* [PROBLEM REQUIREMENTS] Repeat every line of the records below word for word, but leave the pictures out of your answer.

Stored items:
(begin)
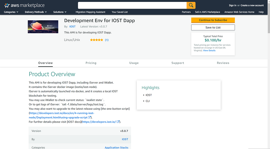The width and height of the screenshot is (270, 149).
Task: Click the Application Stacks category link
Action: (x=116, y=147)
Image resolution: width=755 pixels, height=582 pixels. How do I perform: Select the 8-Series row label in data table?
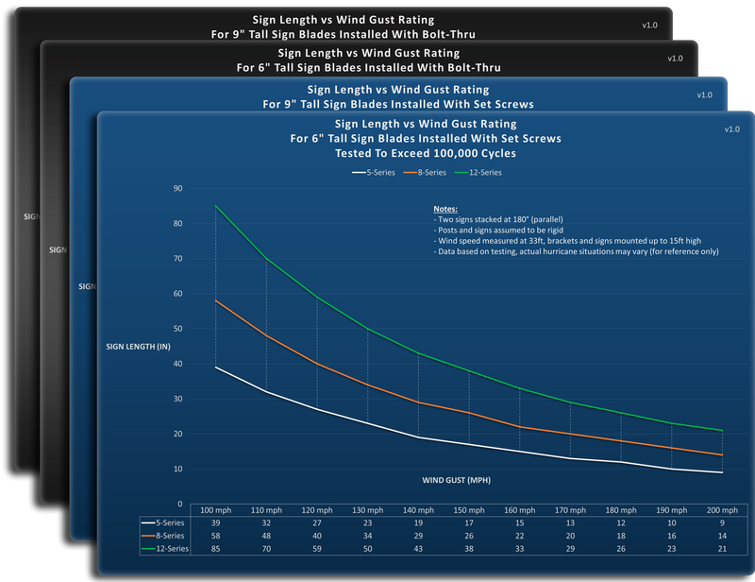coord(162,536)
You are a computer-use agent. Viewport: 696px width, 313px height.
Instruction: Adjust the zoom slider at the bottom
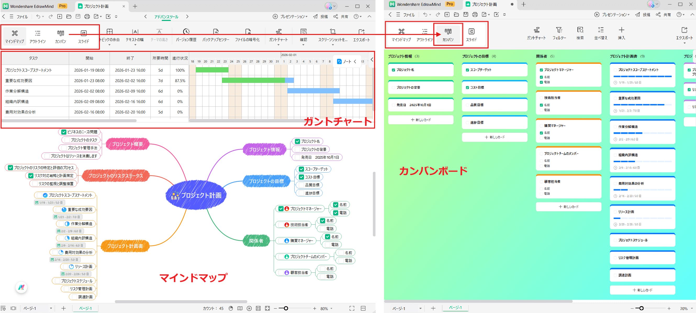(286, 308)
(end)
* [IN RESPONSE]
The width and height of the screenshot is (270, 149).
Task: Click the Application Stacks category link
Action: (x=116, y=147)
Image resolution: width=755 pixels, height=582 pixels. How do I perform: Select the 8-Series row label in data table?
coord(162,536)
You are a computer-use agent. Viewport: 696px width, 313px height.
Instruction: Adjust the zoom slider at the bottom
(286, 308)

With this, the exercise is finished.